車子一路向前疾馳着,經過一段漫長的顛簸過後,在一道刺耳的剎車聲中,車子穩穩的停住了。
緊跟着,她被用力的撕扯着從車上拖了下來,一時沒站穩,腳下一個踉蹌,她登時跌倒在地上。
周圍死一般的寂靜,隱隱的能夠聽到海浪的聲音,深吸一口氣,空氣中流淌着一種鹹溼的味道。
就在這時,遠處傳來了一陣紛沓的腳步聲,下一刻,一陣濃烈的香水味道撲面而來。
“吆,看這可憐兮兮的小模樣讓人瞧着真是心疼。”
隨着一道脆生生的嗓音,她的下巴被人猛地擡了起來,那長長的指甲緩緩滑過帶着一種刺刺的疼。
頭使勁的搖晃着,阮青青只能發出一陣陣“唔唔唔……”的聲音,眼不能看,口不能言,此刻的她就如同砧板上的魚肉,只能是任人殺任人剮。
“好了,別鬧了,走吧,前謝少夫人。”
說話間,她的手臂又被人拎了起來,在幾道蠻力的拉扯下,整個人跌跌撞撞的向前走去。
腳下是崎嶇不平的路,她只能跟隨着別人的腳步深一腳淺一腳的向前走着,有好幾次都差點摔倒在地上,卻又在最後時刻被人扯了起來。
淚水經過這一路似乎已經流乾了,那遠去的理智已經慢慢回籠,她試着去分析目前的狀況,尤其是剛剛那女人的聲音讓人覺得似曾相識。
“吆,有朋自遠方來不亦樂乎。”
耳邊突然傳來了一道邪魅的聲音,中間還夾雜着一陣陣清脆的巴掌聲。
心頭一驚,她的眉頭不由得蹙了起來,她敢肯定這個聲音是她絕對沒有聽過的,但是卻莫名的讓人覺得心驚肉跳。

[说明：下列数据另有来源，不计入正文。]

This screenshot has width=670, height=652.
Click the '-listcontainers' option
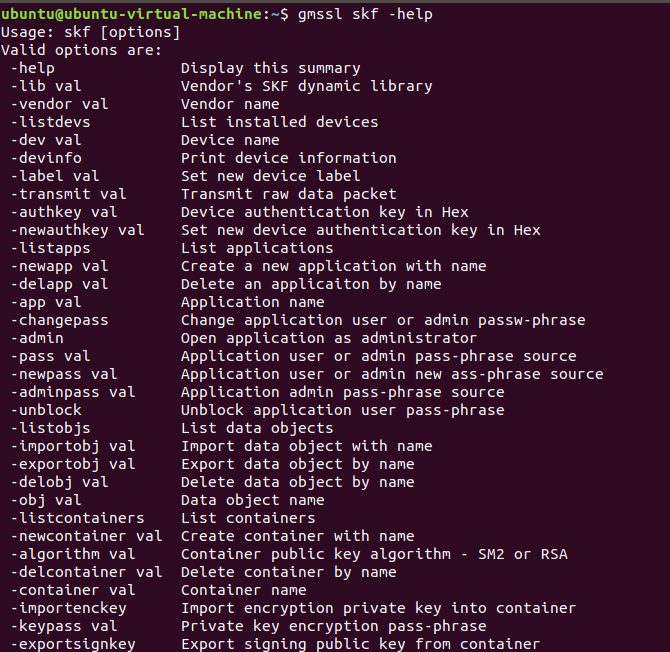(x=78, y=518)
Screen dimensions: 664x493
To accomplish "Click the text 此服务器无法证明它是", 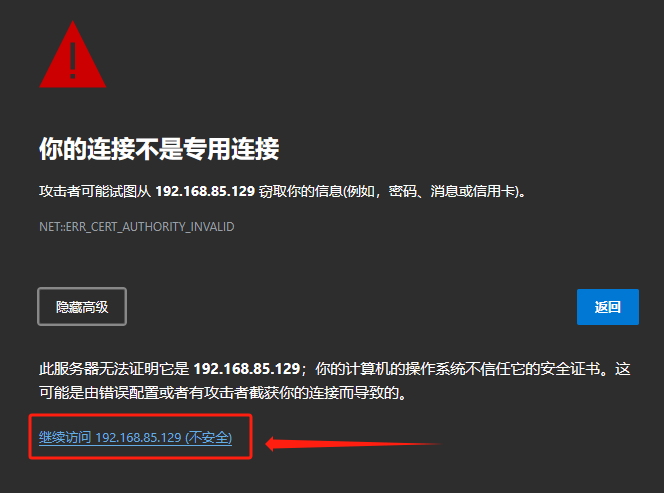I will [114, 369].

就在她滿心狐疑的時候,矇眼的黑布突然被人扯去了,那突如其來的強烈光線登時讓她的雙眼緊閉,直到眼睛慢慢的適應光線,她才一點一點的睜開。
強忍着那種讓人作嘔的感覺,她用盡全力將嘴裡的抹布吐了出來,擡起頭,靜靜的凝視着那坐在大班椅裡的男子。
美!
美的簡直都不像人!
在她的身邊不乏外貌出色的男人,謝震霆的冷峻,風慕的陰柔,南宮紹謙的倜儻,哪一種都可謂被他們展現的淋漓盡致,可是這個男人不一樣。
他的膚色白皙,五官清秀中帶着一抹俊俏,帥氣中又帶着一抹溫柔,他身上散發出來的氣質好複雜,像是各種氣質的混合,但在那些溫柔與帥氣中,又有着他自己獨特地空靈與俊秀!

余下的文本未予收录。